Longevity is their quiet rebellion. While cut roses slump after days, orchids persist. Stems hoist blooms for weeks, petals refusing to wrinkle, colors clinging to saturation like existentialists to meaning. Leave them in a hotel lobby, and they’ll outlast the check-in desk’s faux marble, the concierge’s patience, the potted ferns’ slow death by fluorescent light.

They’re shape-shifters with range. A cymbidium’s spray of blooms turns a dining table into a opera stage. A single cattleya in a bud vase makes your IKEA shelf look curated by a Zen monk. Float a vanda’s roots in glass, and the arrangement becomes a biology lesson ... a critique of taxonomy ... a silent jab at your succulents’ lack of ambition.

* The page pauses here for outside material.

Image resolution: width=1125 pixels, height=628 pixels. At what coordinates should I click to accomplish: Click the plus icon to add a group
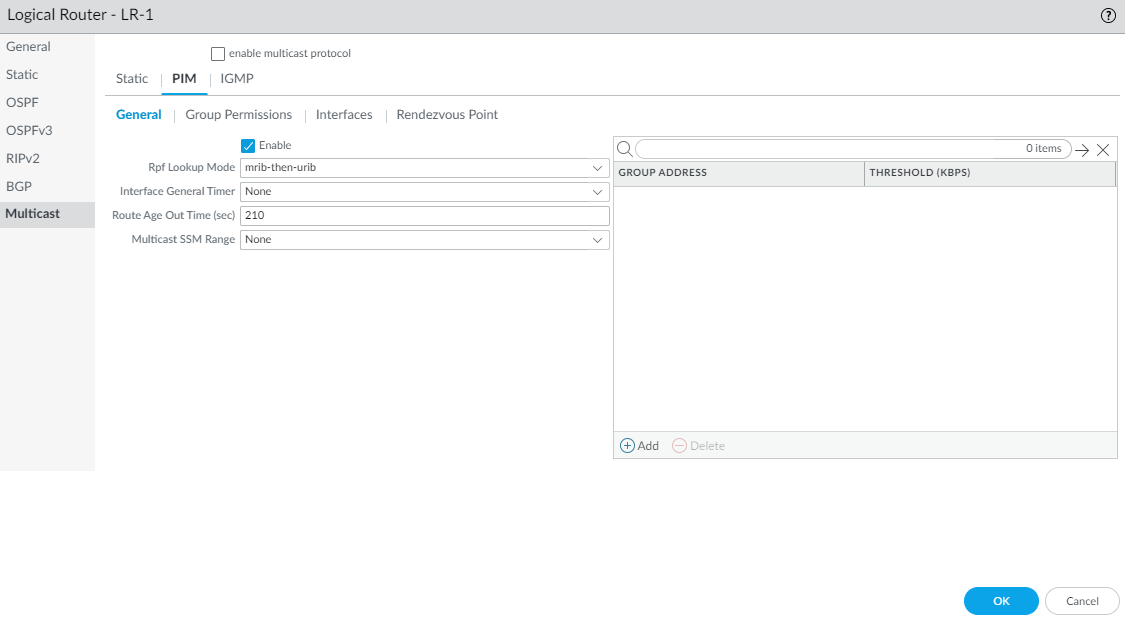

Scent is optional. Some orchids smell of chocolate, others of rotting meat (though we’ll focus on the former). This duality isn’t a flaw. It’s a lesson in context. The right orchid in the right room doesn’t perfume ... it curates. Vanilla notes for the minimalist. Citrus bursts for the modernist. Nothing for the purist who thinks flowers should be seen, not smelled.

Their roots are the subplot. Aerial, serpentine, they spill from pots like frozen tentacles, mocking the very idea that beauty requires soil. In arrangements, they’re not hidden. They’re featured—gray-green tendrils snaking around crystal, making the vase itself seem redundant. Why contain what refuses to be tamed?

Symbolism clings to them like humidity. Victorian emblems of luxury ... modern shorthand for “I’ve arrived” ... biohacker decor for the post-plant mom era. None of that matters when you’re staring down a paphiopedilum’s pouch-like lip, a structure so biomechanical it seems less evolved than designed.

When they finally fade (months later, probably), they do it without fanfare. Petals crisp at the edges, stems yellowing like old parchment. But even then, they’re sculptural. Keep them. A spent orchid spike on a bookshelf isn’t failure ... it’s a semicolon. A promise that the next act is already backstage, waiting for its cue.

You could default to hydrangeas, to daisies, to flowers that play nice. But why? Orchids refuse to be background. They’re the uninvited guest who critiques the wallpaper, rewrites the playlist, and leaves you wondering why you ever bothered with roses. An arrangement with them isn’t decor. It’s a dialectic. Proof that sometimes, the most extraordinary beauty isn’t just seen ... it argues.